This last week, my wife and I had the opportunity to go out on a date. It was the first time since our daughter was born just over 2 months ago that we were able to get away just the two of us. Because we've been learning so much about our families and what growing up in our families brings to our marriage (see "On the Same Page? In the Same Playbook?"), our dinner conversation naturally turned to thinking more along these lines as we head back to the US to live with our families for two months. And what we came to discover fascinated us.
Schooling makes a huge difference on what kind of routine and structure our families developed. For example, my wife and all of her siblings were homeschooled. One of the great things about homeschool is the flexibility it allows for learning - field trips, different learning styles, projects, etc. According to my wife, it was a rare day when some educational outing wasn't planned as part of their education for that day. As well, they were a highly active family, so whether it was 5am swim practice or late night gymnastics practice, her mom was driving the kids everywhere. There was no bus to pick them up early or bring them home in the evenings. So the family's daily life and scheduled was shaped by these activities. Now, contrast that to my family's experience.
Me and my siblings always went to formal school. Either a bus picked us up at 7am or my parents dropped us off by 8am. We had classes that were always a specific length of time, broken up by morning recess, lunch and afternoon recess - all also at very specific times. We'd get on a bus at the end of the day and head home, leaving the school at exactly the same time and arriving home roughly around the same time, depending on traffic. When my sister's stayed for sports, the bus would bring them home just before dinnertime at 6pm. Day in, day out, our weekday's looked almost entirely the same one day to the next. Formal schooling was and is a highly time-structured life.
As we talked about this on our date, we took a step back and realized how profound a difference these upbringings have had on our lives and our families. No wonder I am used to such a real regular rhythm in my day - it's what I've known and lived for so long. And no wonder my wife's family is so much better at going with the flow of the day, because that is what life has required of them. The truth is, we are shaped by our life's experience, our history. In this case, we were shaped by the rhythm of our school experience, that which makes up 13 out of the first 18 years of our lives.
Broader Reflections
It comes as no surprise for me to say that history is profoundly significant for today.

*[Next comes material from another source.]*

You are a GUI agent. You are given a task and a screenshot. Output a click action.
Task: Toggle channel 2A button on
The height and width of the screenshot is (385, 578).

In our marriage and personal lives, different experiences have shaped my wife and our families. And the same thing is true for every person's life - whether a family member, a friend, or the focus of historical research.
I'm currently in the midst of writing up my DPhil thesis. I'm looking at the history of a specific family from Kenya. In the course of the research, it has become vividly clear how a person's family and their experiences shape who they are. For example, one member of the family left Kenya in 1927 to pursue education in the US and the UK. Over the next 33 years, he would spend over half of that time out of Kenya and away from his family. This absence from the family's shared experiences significantly impacted his experience, both what he learned and experienced while abroad, as well as what he missed while away from Kenya.
You see, it's all too easy for us to see history as simply events and the buzz of activity and loose sight of the people who are at the heart of these activities. What was their experience? Their background? It's why context is so important. Context. Context. Context. It tells us so much and is so crucial to understanding people and the communities of which they are apart.
For we are all shaped by our history. We as individuals. We as families. We as communities. We as nations. We all are shaped by our history.